-- GOAL --
Show each line of the entries that contains the string "button", copying every such line in full. Case counts.

** START OF MATERIAL **

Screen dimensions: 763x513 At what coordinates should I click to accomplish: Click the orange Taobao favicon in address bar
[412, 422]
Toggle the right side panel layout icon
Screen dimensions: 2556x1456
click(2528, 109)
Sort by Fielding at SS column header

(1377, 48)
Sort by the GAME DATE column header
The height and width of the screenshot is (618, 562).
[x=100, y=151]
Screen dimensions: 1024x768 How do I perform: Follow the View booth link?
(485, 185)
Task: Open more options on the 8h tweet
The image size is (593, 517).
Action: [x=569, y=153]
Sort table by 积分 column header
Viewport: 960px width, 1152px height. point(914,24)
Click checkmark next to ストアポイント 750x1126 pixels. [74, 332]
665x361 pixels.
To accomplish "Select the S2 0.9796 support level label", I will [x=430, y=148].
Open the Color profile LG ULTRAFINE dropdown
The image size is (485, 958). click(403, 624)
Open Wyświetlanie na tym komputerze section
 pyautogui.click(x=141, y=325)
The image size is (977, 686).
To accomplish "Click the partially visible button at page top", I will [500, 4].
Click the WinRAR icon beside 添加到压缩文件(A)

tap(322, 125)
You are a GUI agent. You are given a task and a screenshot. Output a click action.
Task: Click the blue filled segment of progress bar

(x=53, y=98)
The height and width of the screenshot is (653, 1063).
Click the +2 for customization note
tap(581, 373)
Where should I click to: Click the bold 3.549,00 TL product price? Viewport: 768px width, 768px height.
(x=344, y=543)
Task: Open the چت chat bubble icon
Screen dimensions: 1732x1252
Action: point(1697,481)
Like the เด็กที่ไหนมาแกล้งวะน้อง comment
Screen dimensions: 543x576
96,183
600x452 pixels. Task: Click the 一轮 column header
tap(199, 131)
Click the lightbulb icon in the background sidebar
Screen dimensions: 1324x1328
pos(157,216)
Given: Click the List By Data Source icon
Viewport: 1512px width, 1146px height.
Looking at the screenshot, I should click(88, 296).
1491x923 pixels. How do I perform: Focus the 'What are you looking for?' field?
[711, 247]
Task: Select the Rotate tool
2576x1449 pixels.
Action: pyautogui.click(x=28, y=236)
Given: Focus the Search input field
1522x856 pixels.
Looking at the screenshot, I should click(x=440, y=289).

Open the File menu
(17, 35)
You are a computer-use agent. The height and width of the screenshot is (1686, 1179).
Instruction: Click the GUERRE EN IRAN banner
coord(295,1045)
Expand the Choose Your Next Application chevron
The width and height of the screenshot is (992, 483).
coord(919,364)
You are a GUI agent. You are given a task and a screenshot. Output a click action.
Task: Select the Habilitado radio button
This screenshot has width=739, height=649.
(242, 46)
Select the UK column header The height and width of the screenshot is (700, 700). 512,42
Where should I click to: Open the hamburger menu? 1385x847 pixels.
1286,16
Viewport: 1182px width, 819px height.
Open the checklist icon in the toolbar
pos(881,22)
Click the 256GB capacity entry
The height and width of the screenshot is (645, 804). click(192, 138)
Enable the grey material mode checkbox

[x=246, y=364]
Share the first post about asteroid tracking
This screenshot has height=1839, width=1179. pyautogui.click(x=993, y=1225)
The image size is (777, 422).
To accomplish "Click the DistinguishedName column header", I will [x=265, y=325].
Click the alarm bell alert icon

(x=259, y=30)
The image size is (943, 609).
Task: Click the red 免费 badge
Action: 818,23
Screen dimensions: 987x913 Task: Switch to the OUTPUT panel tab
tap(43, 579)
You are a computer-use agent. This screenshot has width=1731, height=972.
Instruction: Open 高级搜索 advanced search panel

** END OF MATERIAL **

-- EXERCISE RESULT --
To accomplish "Click the partially visible button at page top", I will [500, 4].
Task: Select the Habilitado radio button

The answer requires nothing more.